If you need to know more details I will ask our head of ICT and he can maybe make a more specific recommendation for Y7.
tech_guy (27th February 2009)
We use Scratch and find it very accessible for pupils. I tend to teach them the basics, and begin with an animated story, once they have mastered that I show them the useful stuff (collision detection, timers, variables etc) I then use the tutorials at learnscratch.org - Home to show them the basics of making a simple game. These tutorials have the scripts attached so for differentiation I get lower abilities to modify a game.
Our Year 7s love it!
The ICT department have just ditched game maker in favour of scratch. As to the reasons, I am not sure.
We have been looking to implement Gamemaker but have found out that it is not free to use on the network. The costs involved to allow 2 IT suites access at the same time is £300 pounds.
Excerpt from received e-mail:
Pricing is based on 10 seat license packs. UK pricing is under review as we work internally in Euros, but haven't adjusted for recent sterling devaluation. Current Price is £50 for 10 licenses.
So beware it is free only for an individual to use at home.

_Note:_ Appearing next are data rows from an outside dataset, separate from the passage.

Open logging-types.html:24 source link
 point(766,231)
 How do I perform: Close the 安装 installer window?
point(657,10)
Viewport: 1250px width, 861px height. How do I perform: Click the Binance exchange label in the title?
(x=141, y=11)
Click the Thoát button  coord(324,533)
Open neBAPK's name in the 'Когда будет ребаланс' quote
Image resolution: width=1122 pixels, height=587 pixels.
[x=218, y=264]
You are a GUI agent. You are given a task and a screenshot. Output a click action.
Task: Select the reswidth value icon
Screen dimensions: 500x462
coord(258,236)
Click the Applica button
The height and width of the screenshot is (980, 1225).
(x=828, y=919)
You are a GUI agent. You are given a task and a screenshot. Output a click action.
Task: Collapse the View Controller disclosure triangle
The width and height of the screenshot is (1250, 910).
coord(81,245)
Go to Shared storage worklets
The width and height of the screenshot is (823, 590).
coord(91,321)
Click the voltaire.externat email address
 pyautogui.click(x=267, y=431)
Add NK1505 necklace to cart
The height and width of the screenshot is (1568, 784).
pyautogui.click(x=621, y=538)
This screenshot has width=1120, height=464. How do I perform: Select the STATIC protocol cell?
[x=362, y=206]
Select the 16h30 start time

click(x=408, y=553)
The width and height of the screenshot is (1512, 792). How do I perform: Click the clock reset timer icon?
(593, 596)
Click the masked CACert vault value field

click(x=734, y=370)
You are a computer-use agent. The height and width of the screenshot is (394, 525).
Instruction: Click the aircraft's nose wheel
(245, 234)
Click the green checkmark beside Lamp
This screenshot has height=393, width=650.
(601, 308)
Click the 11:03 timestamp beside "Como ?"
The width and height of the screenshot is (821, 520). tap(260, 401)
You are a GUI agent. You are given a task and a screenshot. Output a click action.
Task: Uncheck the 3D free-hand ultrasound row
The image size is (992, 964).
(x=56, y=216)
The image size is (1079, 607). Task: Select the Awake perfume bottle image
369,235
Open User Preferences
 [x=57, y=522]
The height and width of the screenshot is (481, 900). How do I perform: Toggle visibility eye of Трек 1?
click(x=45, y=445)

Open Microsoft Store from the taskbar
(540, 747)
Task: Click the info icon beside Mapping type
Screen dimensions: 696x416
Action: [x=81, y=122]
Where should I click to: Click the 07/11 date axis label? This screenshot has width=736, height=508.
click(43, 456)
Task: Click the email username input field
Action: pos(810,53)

@skunk: maybe this is the reason ;-)
Gamemaker is excellent I use it with Year 8s and an afterschool club, its one of the few educational/child friendly applications that I know of that has a decent text book. "The Game Makers Handbook", its a welcome relief to be able to avoid the usual teacher's demos and to let the children figure it out from the book. Its good for them to learn how to deal with technical English.
Mediator by Matchware is another excellent drag and drop development tool.
I disagree with the educational reason d'etre for all of these drag and drop programming tools, as soon as you try to go beyond the basics the visual programming structures become overly complex and difficult to read, its far easier to do it in code and there is no substitute for teaching the children how to cope with code. As with any difficult learning objective the only place to begin is at the beginning so with Year 6 I use Excel and VBA to create simple puzzles and games and with Year 5 we do some Logo work.
You obviously have clear views about the complexity of programming languages which should be taught in schools. I noticed you mentioned you do this with your year 8 classes - is this because you feel yr7 would find the complexities of gamemaker (compared tp say scratch) hard to grasp (maybe from experience or assumption)? Is it the whole of year 8 or just the upper classes?
We use Scratch it is very good. If you want to be a bit more adventurous why not take a look at Platinum Arts Sandbox - Open Source Free 3D Video Game Maker & Game Design Creation Software/Tool 3d gaming for free.
Hi DgSmith, I use gamemaker with all of Year 8 and not Year 7 just because of the scheme of work that I have in place rather than any actual decision about its level of dfficulty.
There are currently 1 users browsing this thread. (0 members and 1 guests)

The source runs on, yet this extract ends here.